Dans une tribune, 110 personnalités réclament une « réforme urgente » et « un débat de fond » sur la GPA

Dans une tribune publiée dans Le Monde le mardi 16 janvier 2018, 110 personnalités s’associent pour demander une « réforme urgente » des lois bioéthiques, alors que les états généraux de la bioéthique démarrent jeudi 18 janvier 2018.
« Les enfants nés par le recours à la GPA sont là. Ils ont des parents, hétérosexuels ou homosexuels. Ils sont des milliers, de plus en plus visibles, on ne peut plus les ignorer comme des fantômes et faire comme s’ils n’existaient pas », attaquent les 110 premiers signataires.
Alors que la Cour Européenne des Droits de l’Homme (CEDH) condamne régulièrement la France à ce sujet, ils soulignent qu’il n’est plus possible de « continuer à bafouer leurs droits en les ignorant ». Ils demandent donc « la transcription intégrale à l’état civil français de la filiation de l’enfant établie légalement à l’étranger à l’égard de ses parents ». En effet, à l’heure actuelle, ceux qui deviennent parents grâce à une mère porteuse ne peuvent pas inscrire leur bébé à l’état civil, malgré quelques exceptions.
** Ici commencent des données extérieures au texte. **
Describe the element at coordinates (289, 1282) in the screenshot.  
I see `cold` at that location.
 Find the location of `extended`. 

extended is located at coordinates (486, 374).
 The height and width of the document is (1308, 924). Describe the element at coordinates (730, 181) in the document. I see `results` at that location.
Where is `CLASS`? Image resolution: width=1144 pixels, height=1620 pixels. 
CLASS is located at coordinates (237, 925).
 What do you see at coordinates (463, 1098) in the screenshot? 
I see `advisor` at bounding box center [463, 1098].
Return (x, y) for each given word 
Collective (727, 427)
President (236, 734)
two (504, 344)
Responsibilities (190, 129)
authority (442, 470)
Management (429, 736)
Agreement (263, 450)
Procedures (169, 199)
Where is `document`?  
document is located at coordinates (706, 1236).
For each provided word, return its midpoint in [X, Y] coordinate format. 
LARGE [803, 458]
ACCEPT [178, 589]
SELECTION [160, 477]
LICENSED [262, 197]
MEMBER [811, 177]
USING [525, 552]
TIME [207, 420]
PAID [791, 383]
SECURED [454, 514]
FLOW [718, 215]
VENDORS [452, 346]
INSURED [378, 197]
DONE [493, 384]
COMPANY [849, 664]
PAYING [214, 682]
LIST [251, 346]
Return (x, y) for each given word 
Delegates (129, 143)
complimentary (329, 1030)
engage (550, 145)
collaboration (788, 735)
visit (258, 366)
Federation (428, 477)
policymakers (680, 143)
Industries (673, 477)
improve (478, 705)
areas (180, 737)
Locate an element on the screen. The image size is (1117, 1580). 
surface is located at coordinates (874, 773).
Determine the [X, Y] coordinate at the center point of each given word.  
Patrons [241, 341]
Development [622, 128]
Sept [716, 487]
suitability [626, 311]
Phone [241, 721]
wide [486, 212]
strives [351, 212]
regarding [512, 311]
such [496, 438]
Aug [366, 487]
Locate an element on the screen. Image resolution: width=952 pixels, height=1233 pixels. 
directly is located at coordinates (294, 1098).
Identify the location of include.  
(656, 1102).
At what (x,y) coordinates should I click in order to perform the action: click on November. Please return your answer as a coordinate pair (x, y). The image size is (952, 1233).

A ce sujet, ils déclarent : « Pourquoi les adaptations juridiques tenant compte des condamnations de notre pays par le CEDH pour manquement aux droits de l’homme devraient-elles êtres apportées uniquement par les juges ? », soulignant ainsi l’importance de créer une loi.
Les auteurs tiennent à rappeler qu’il n’est pas simplement question d’enfants de parents homosexuels. Certains couples hétérosexuels choisissent en effet de faire appel à une mère porteuse quand ils rencontrent des problèmes d’infertilité. Là encore, les enfants ne sont pas reconnus par l’état civil: »La Cour de cassation a proposé une voie discriminante à l’égard des femmes qui ne peuvent porter un enfant puisqu’elle les efface purement et simplement de l’acte de naissance transcrit », il n’y a donc que la filiation paternelle qui est reconnue…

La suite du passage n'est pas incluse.